Beijing Olympics: London 2012 handover blow to British pride 
  For the past couple of weeks it has been possible to feel an unaccustomed glow of pride at the achievements of our athletes at the Beijing Olympics. All those gold medals, fourth place in the league table – who would have dreamt it?
  Then came yesterday’s closing ceremony, and Britain’s eight-minute window of opportunity to invite the world to London 2012 as the breathless BBC commentators put it. And guess what? We blew it spectacularly.
[snipped. -JM]

I wonder if Jiang Zemin was there to enjoy Song Zuying's singing? Or will she put on a private performance just for him as she has in the past?

i honestly can't say which ceremony--opening or closing--i found to be less entertaining.

i fell asleep during both.

i did at least wake-up, however briefly, during "whole lotta love." robert plant looked a lot hotter than i remembered.

and yes, as He Dong suggests, all male public figures over the age of 40 should hoist their pants around their waists with faux-Valentino style pig-leather belts when proclaiming "the people."

Wow! I never thought of the closing ceremonies as fully representing Beijing.

The Whole Lotta Love Bus didn't work _at all_ on TV, that much is pretty clear.

But it utterly rocked in the stadium.

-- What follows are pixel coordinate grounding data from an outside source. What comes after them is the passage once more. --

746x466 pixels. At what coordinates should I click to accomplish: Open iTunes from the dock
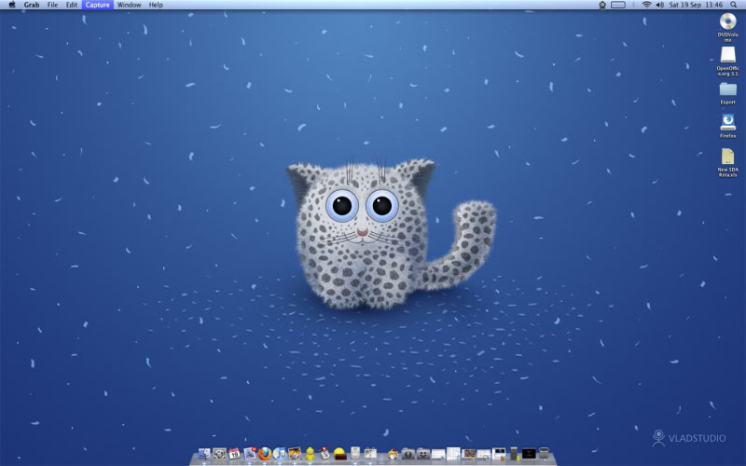tap(280, 454)
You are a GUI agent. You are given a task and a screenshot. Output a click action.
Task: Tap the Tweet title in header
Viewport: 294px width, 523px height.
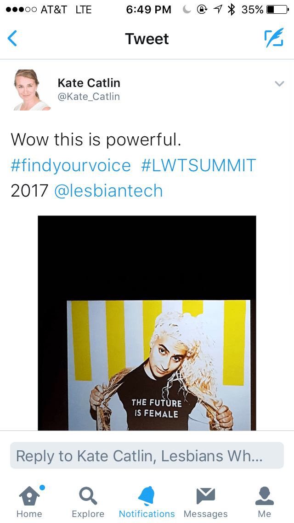point(147,39)

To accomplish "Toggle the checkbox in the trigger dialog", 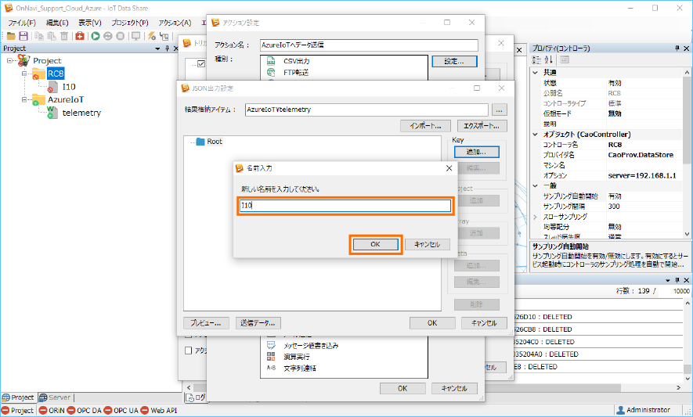I will pyautogui.click(x=200, y=63).
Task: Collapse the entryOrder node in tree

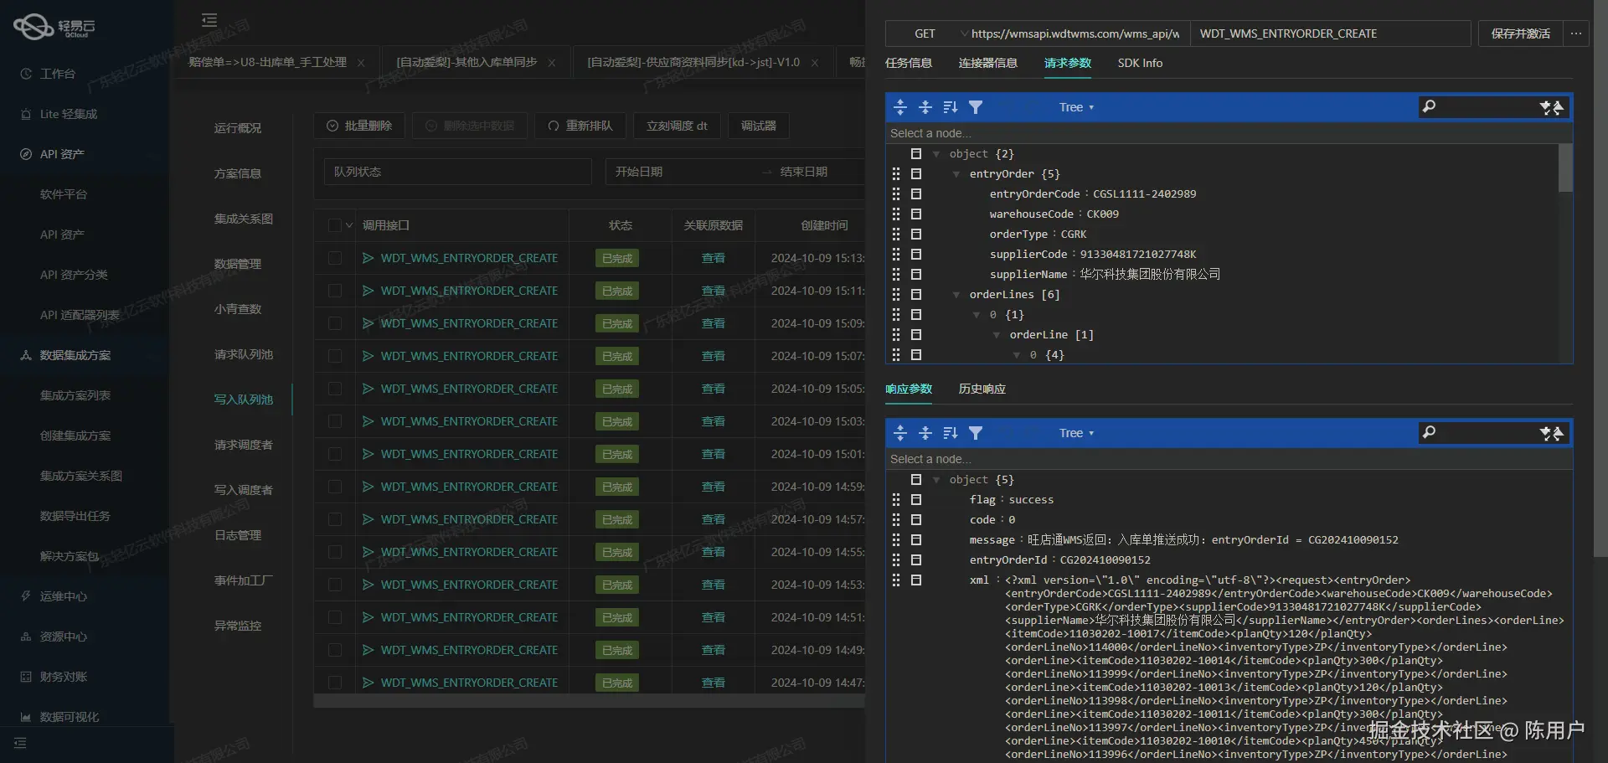Action: point(956,174)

I was there.

When you're looking at the edited highlights reel (which you will no doubt see more times than is healthy if you watch any local TV at all) listen for the stadium audience reactions -- they tell the story of how awesome it was to be there, and how effective one man and a guitar actually was.

On TV you see what the event director shows you, with the cameras he has, pointing at whatever the camera operators are pointing at.

In the stadium, you see the "whole thing" and get to focus on whatever catches your interest.

To put it into the ever-popular "Mastercard" format:

Bottles of water (so you don't sweat to death): 6 kuai
Nose-bleed seats: 800 kuai
Huge impressive "human flame" gantry: Millions of RMB

Playing "Whole Lotta Love" at full volume 50 yards away from the assembled Central Committee: Priceless.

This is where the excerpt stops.